[Start of section]

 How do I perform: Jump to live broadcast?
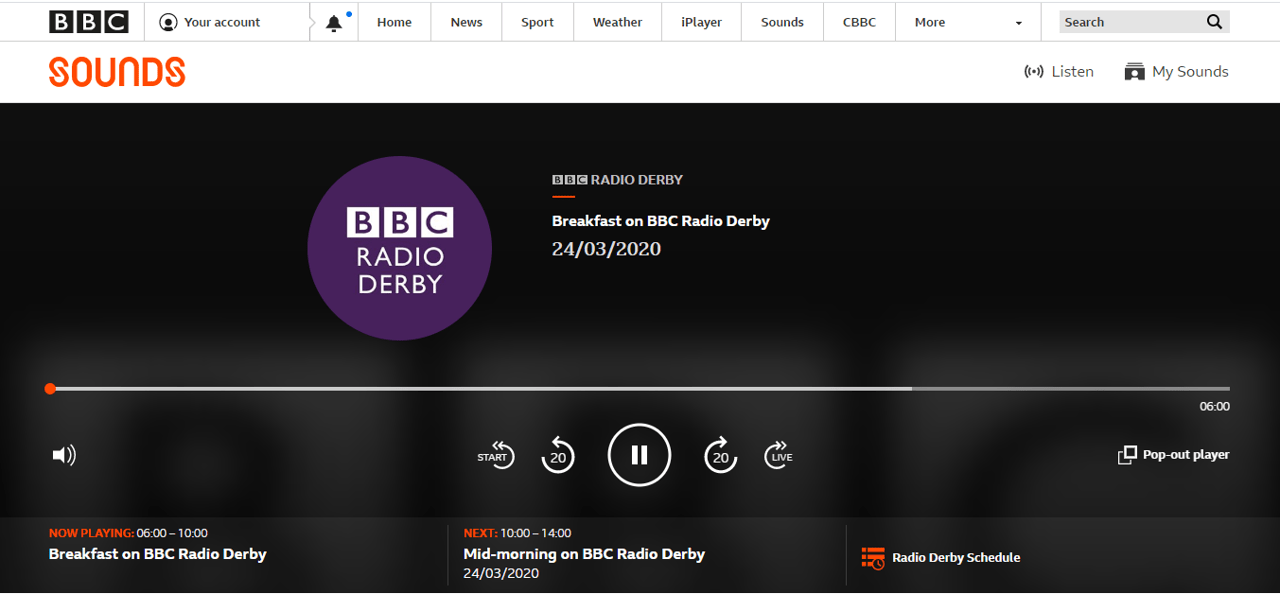pos(779,455)
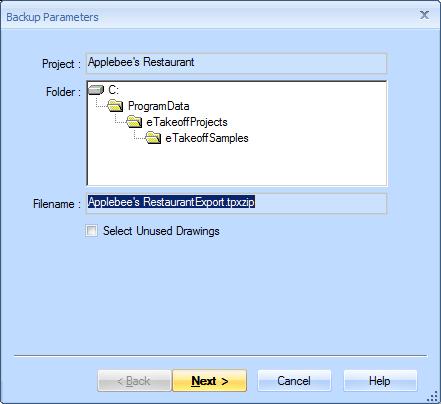Click the Project name field
441x404 pixels.
pyautogui.click(x=237, y=63)
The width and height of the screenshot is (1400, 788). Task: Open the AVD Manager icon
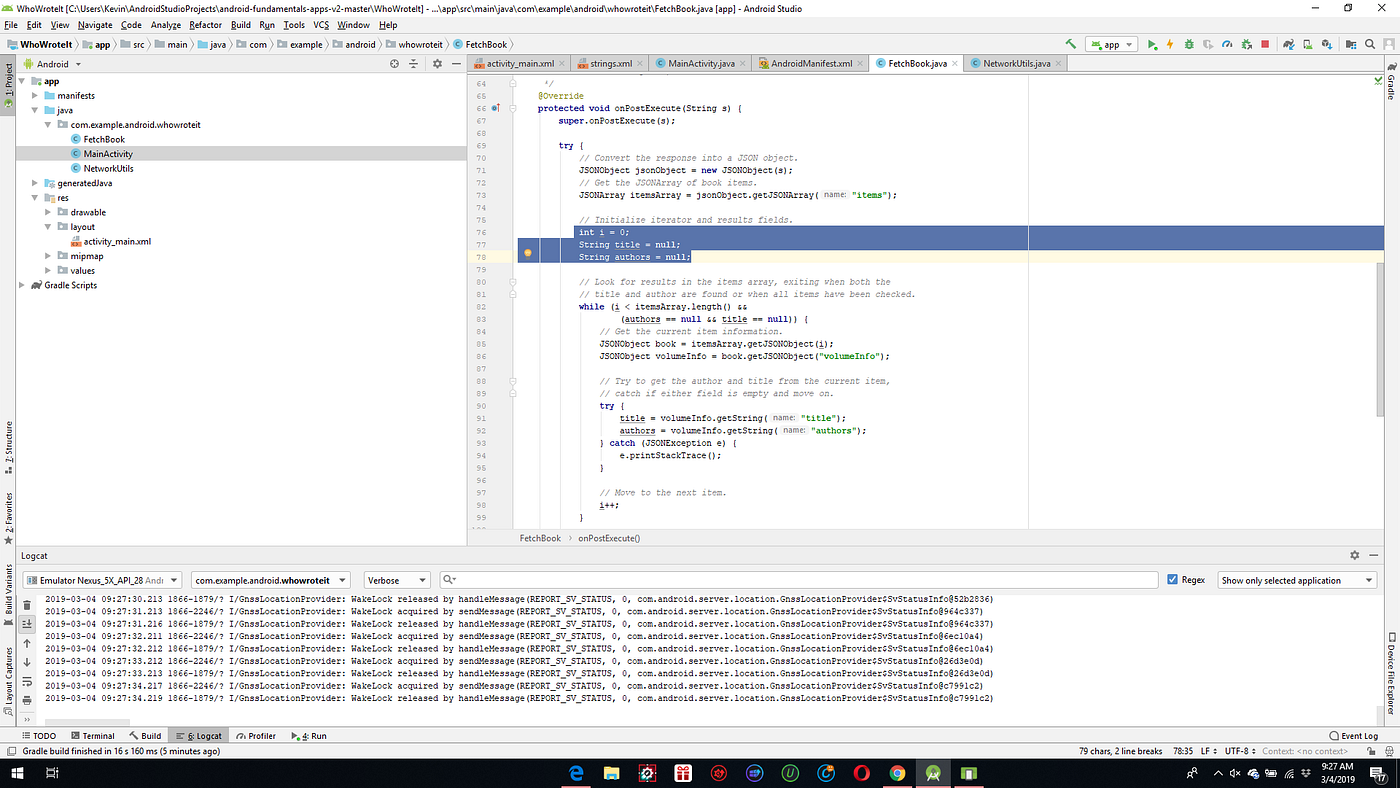pyautogui.click(x=1306, y=44)
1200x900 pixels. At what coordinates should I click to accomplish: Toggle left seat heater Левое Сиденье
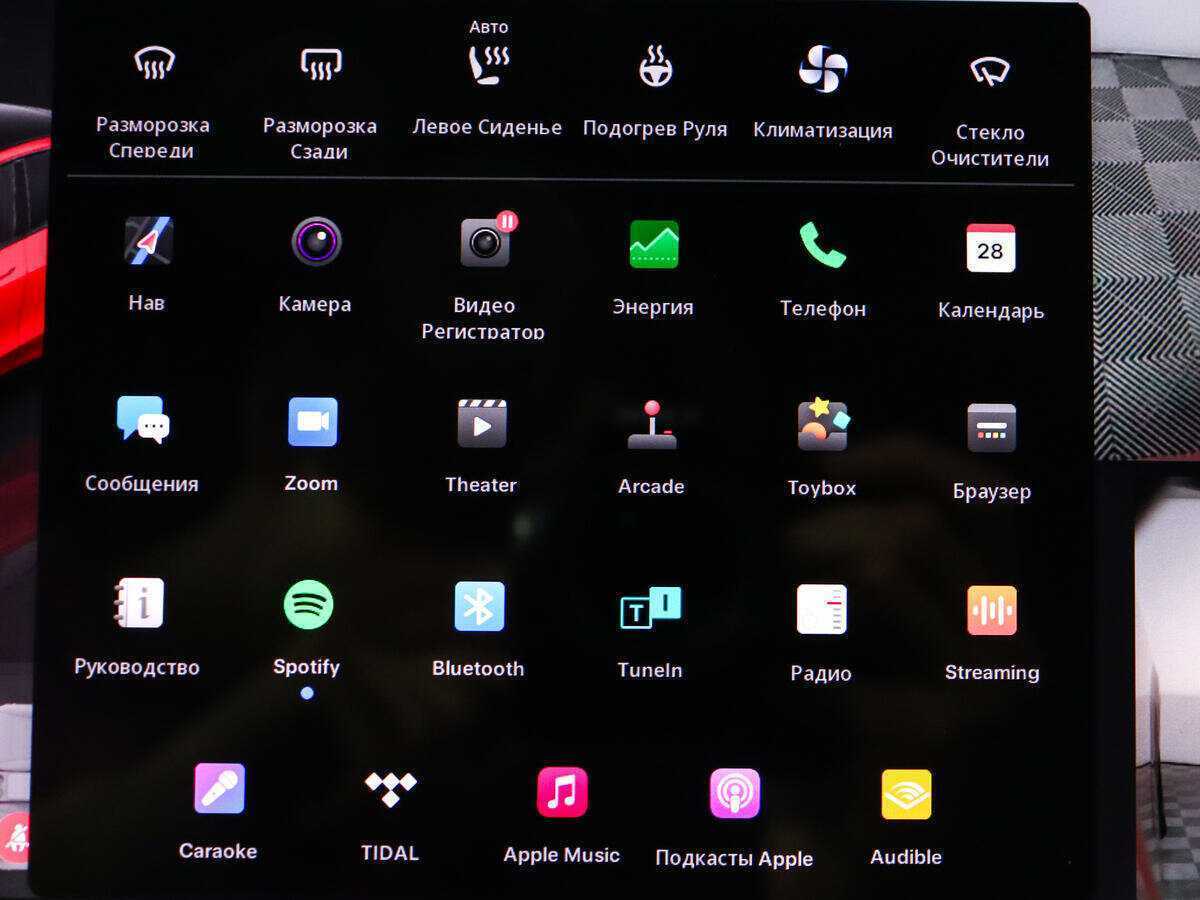488,66
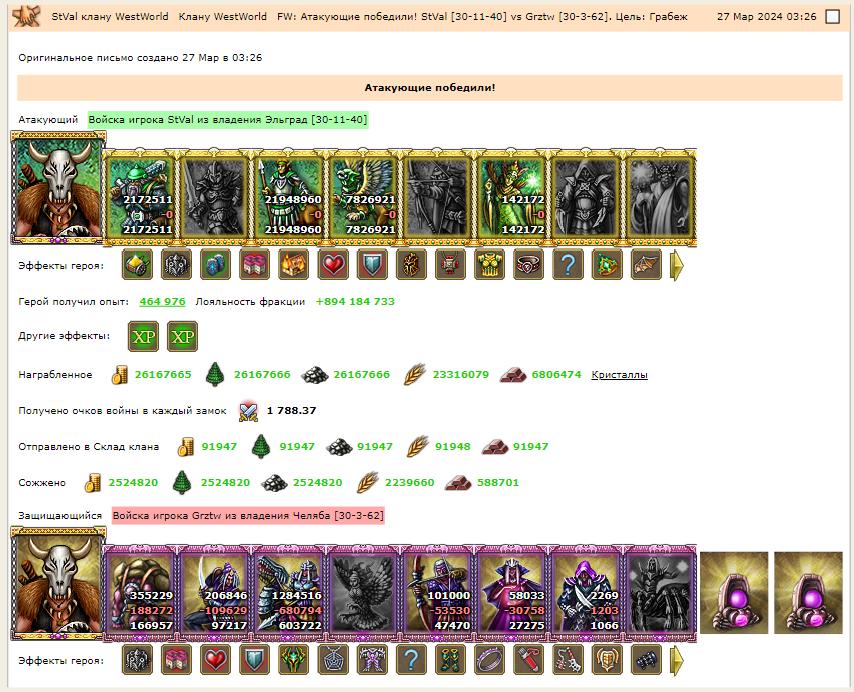Viewport: 854px width, 692px height.
Task: Click the blue shield icon in attacker effects
Action: [x=372, y=265]
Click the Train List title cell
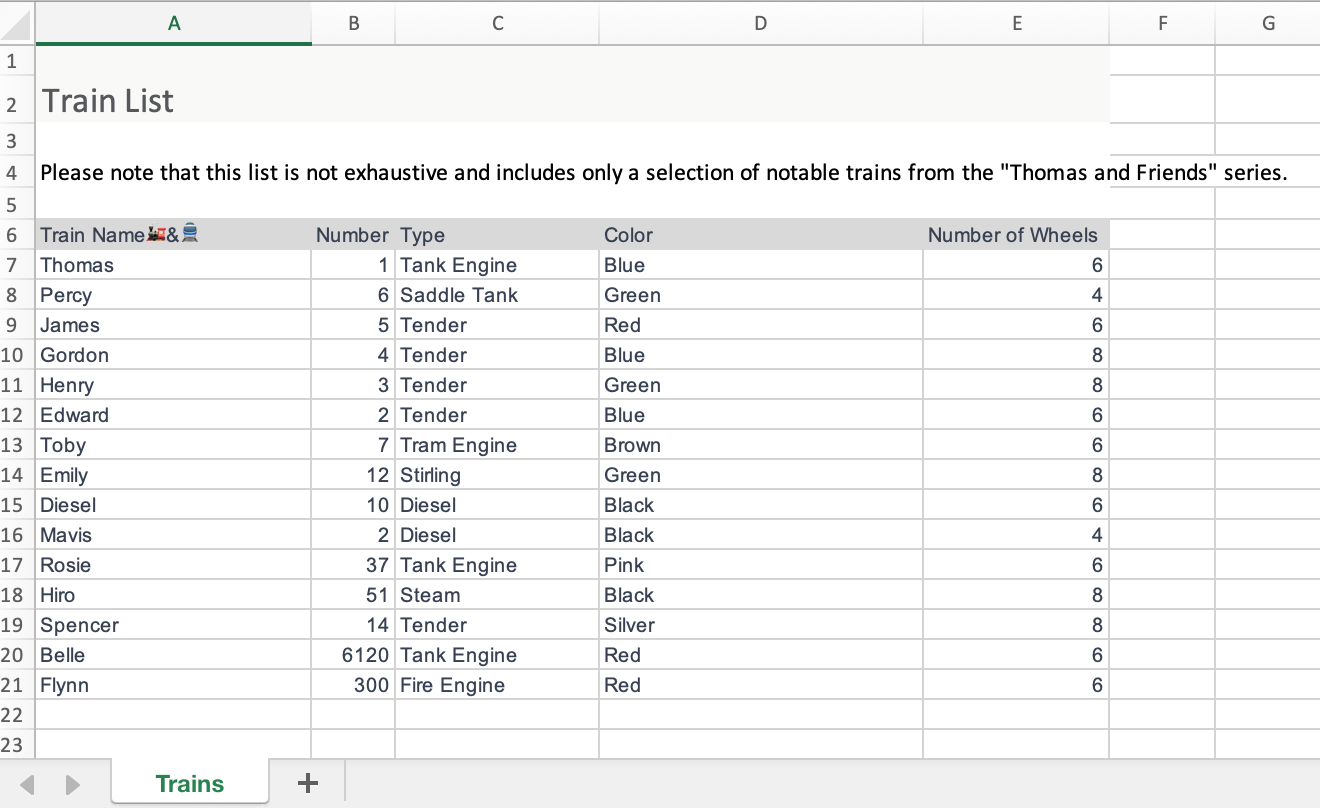 pos(108,101)
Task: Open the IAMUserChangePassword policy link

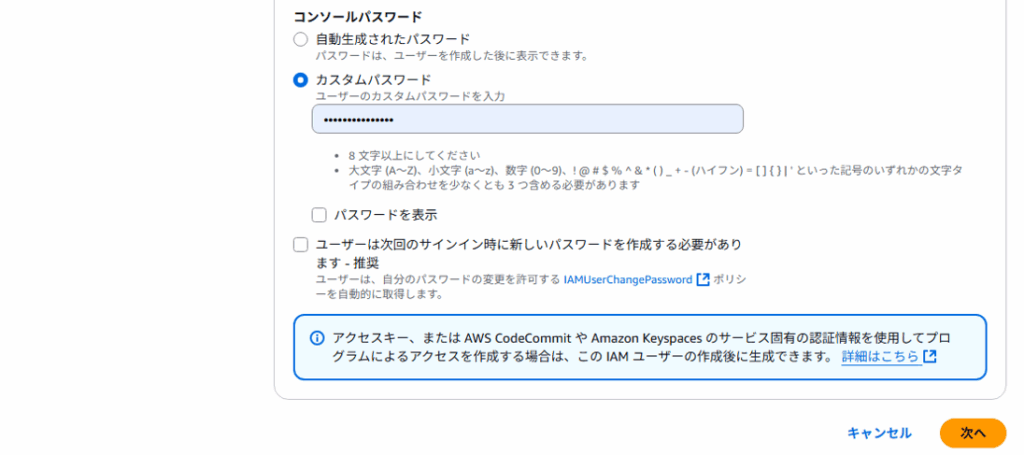Action: [627, 280]
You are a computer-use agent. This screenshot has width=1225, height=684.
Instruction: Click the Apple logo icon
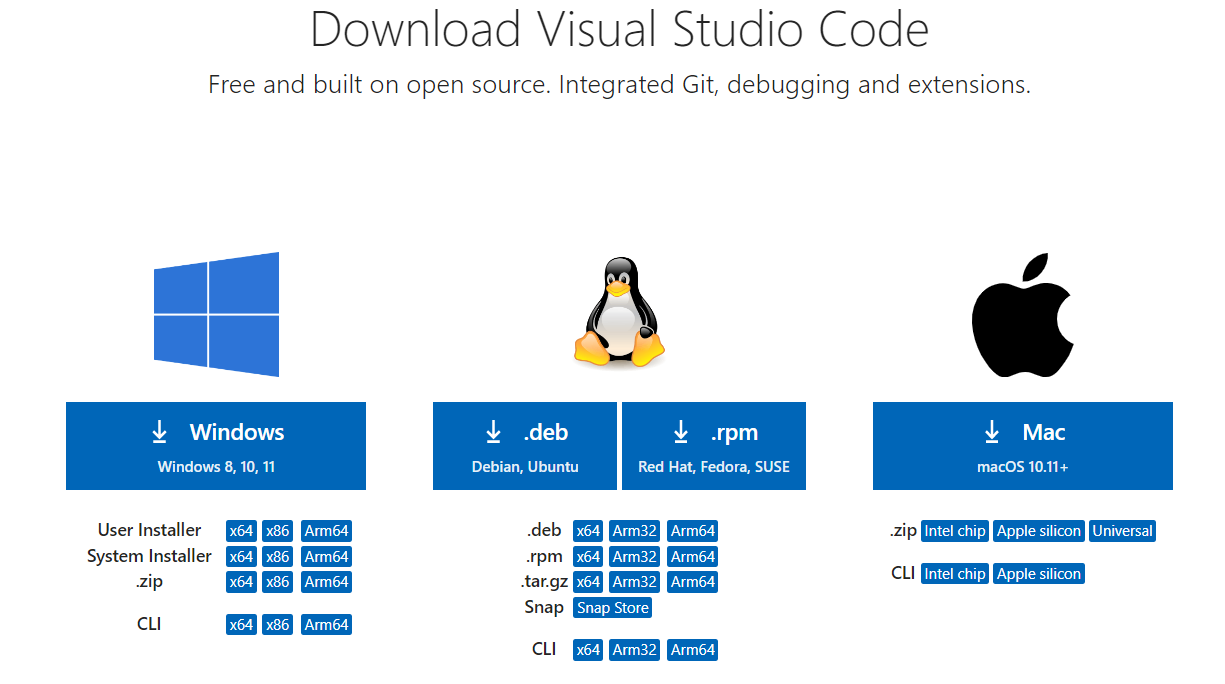pos(1022,316)
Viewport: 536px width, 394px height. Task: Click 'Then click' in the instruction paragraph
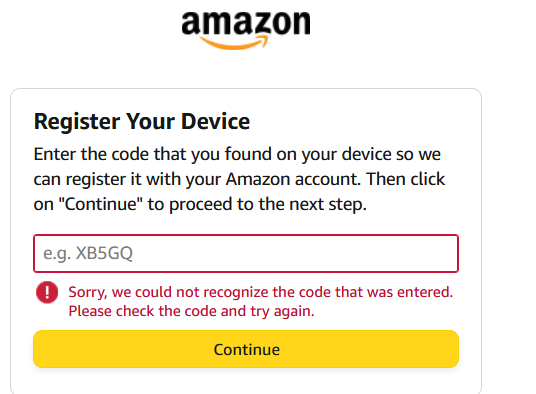tap(405, 179)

[End of section]

*PROMPT*
Any picture in the material is to be left out, and everything else is to be retyped as is.

*RESPONSE TO THIS TASK*
 How do I perform: Jump to live broadcast?
pos(779,455)
Click the Project name field
441x404 pixels.
pyautogui.click(x=237, y=63)
The width and height of the screenshot is (1400, 788). Task: Open the AVD Manager icon
pyautogui.click(x=1306, y=44)
1200x900 pixels. At what coordinates should I click to accomplish: Toggle left seat heater Левое Сиденье
488,66
Viewport: 854px width, 692px height.
Task: Click the blue shield icon in attacker effects
Action: [x=372, y=265]
Click the Train List title cell
 pos(108,101)
Task: Open the IAMUserChangePassword policy link

Action: [627, 280]
You are a computer-use agent. This screenshot has width=1225, height=684.
Instruction: Click the Apple logo icon
pos(1022,316)
Viewport: 536px width, 394px height. Task: Click 'Then click' in the instruction paragraph
tap(405, 179)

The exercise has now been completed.